In a previous epidemiological survey of NAFLD in a nonobese Chinese population, the researchers analyzed 5562 nonobese participants without NAFLD. After a prospective follow-up for 5 years, the prevalence rate of NAFLD was 8.88%, which was similar to the prevalence of NAFLD in this survey (8.61%) [27]. However, in their study, no independent correlation was found between FPG and the occurrence of NAFLD; this outcome may be related to the fact that all of their participants were factory employees. Factory work requires more physical activity and reduces FPG levels (4.65 ± 0.39 VS 5.07 ± 0.70), thus reducing the risk of NAFLD. In addition, in a recent prospective study investigating the association of diabetes and blood glucose with chronic liver disease and liver cancer including 500,000 Chinese adult participants, diabetes and hyperglycemia were found to be associated with liver cancer and chronic liver disease [28]. This is critical information, whether relating to higher FPG, random plasma glucose or diabetes diagnosis, as this subgroup of patients with blood glucose metabolism disorder are more likely to suffer from NAFLD.

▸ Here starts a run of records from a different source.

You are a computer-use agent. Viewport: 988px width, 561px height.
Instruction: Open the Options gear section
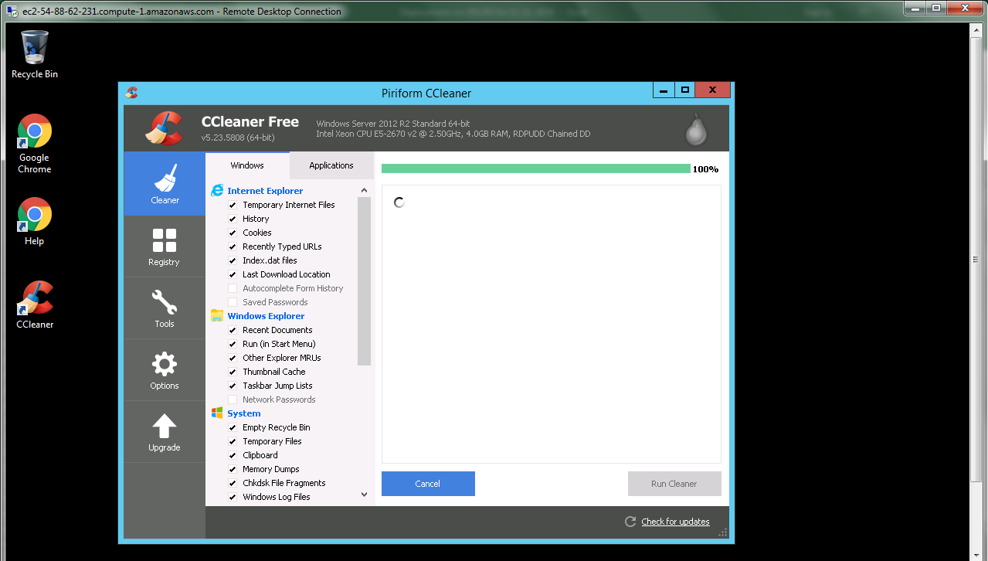click(165, 364)
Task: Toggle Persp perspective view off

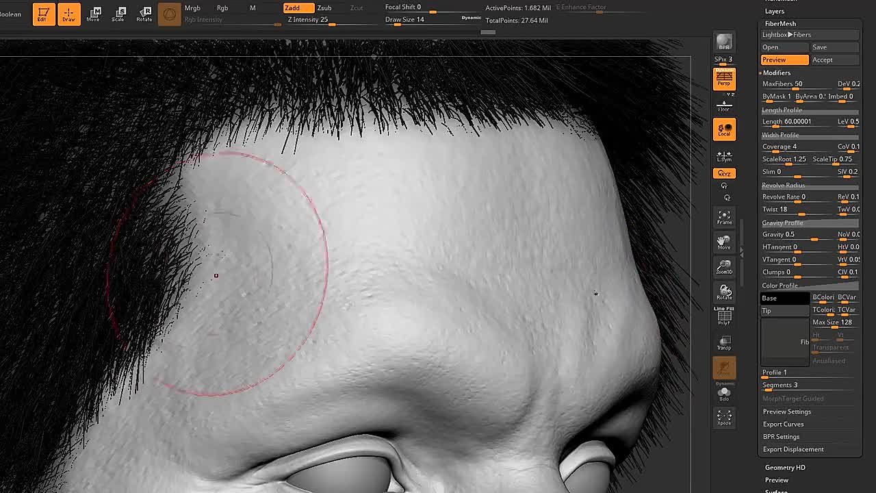Action: (724, 79)
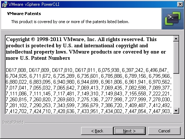Go back with the Back button
This screenshot has height=139, width=185.
coord(97,131)
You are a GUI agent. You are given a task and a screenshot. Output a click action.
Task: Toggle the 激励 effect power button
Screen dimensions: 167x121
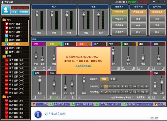coord(44,44)
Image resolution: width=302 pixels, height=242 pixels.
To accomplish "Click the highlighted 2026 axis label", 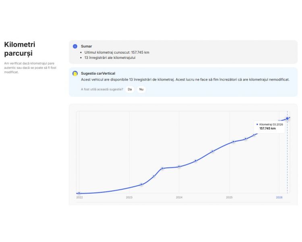I will tap(279, 197).
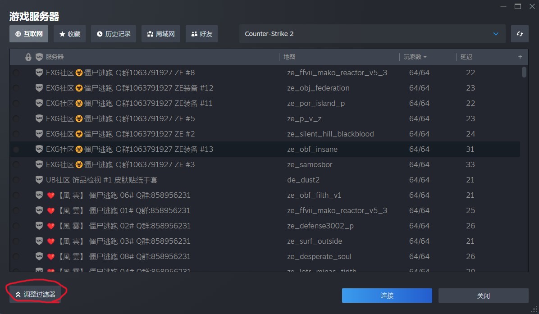The image size is (539, 314).
Task: Open the Counter-Strike 2 game dropdown
Action: coord(372,34)
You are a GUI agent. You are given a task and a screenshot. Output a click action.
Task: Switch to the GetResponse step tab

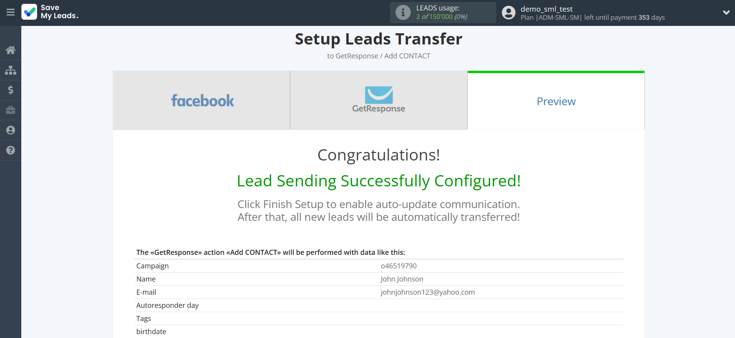(x=378, y=100)
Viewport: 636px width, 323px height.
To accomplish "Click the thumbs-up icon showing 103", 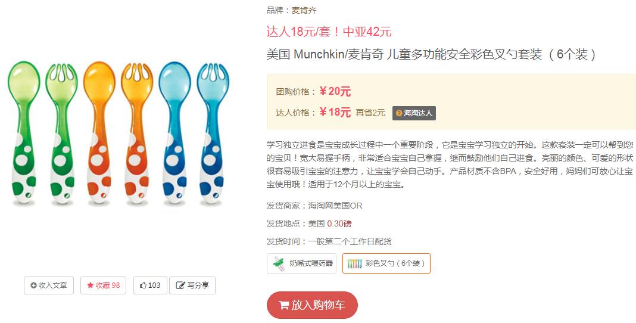I will (143, 285).
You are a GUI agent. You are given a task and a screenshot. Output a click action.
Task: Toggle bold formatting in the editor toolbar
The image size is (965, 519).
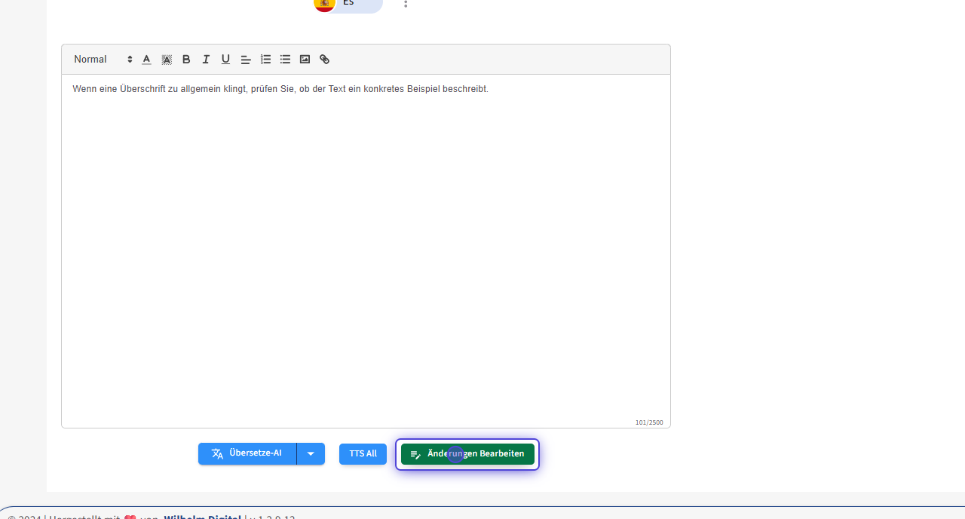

Several possible mechanisms may explain why higher blood glucose levels are linked to NAFLD in the future: (1) chronic hyperglycemia can induce liver toxicity by activating oxidative stress and endoplasmic reticulum stress responses leading to insulin resistance, steatosis and cellular demise [29]; (2) chronic hyperglycemia causes metabolic disorders in the liver, promotes mild inflammation, leads to insulin resistance (IR), and induces de novo fat synthesis in the liver [29]; and (3) IR may also lead to increased release of a variety of pro-inflammatory cytokines (such as interleukin-6 and leptin), thus increasing the risk of chronic liver disease [30].

The current study prospectively excluded people with BMI > 25, dyslipidemia and those diagnosed with NAFLD; it also followed participants for 5 years and found that height, BMI, TG, LDL-C, and FPG are strong independent risk factors for NAFLD in this particular population, and these factors may be related to fat distribution in Asians [10]. With the same BMI, Asians usually have a higher percentage of visceral fat and ectopic fat accumulation than people in Europe and North America [11]. More visceral fat and ectopic fat storage may lead to IR, which develops into NAFLD [31]. According to long-term clinical practice and literature study, some suggestions for the prevention of NAFLD may be effective. People with the following characteristics should pay more attention to monitoring biochemical blood indicators such as blood lipid and blood glucose and receive regular abdominal color doppler ultrasound examination: (1) BMI < 18.5 or high BMI within the normal range; (2) a high lipid level in the normal range; and (3) FPG > 5.27 mmol/L. Additionally, people with higher FPG need more aerobic exercise and dietary interventions, as they can increase muscle glucose transport activity and insulin stimulates muscle glycogen synthesis and reduces hepatic de novo lipogenesis and IR to reduce the risk of NAFLD [31, 32].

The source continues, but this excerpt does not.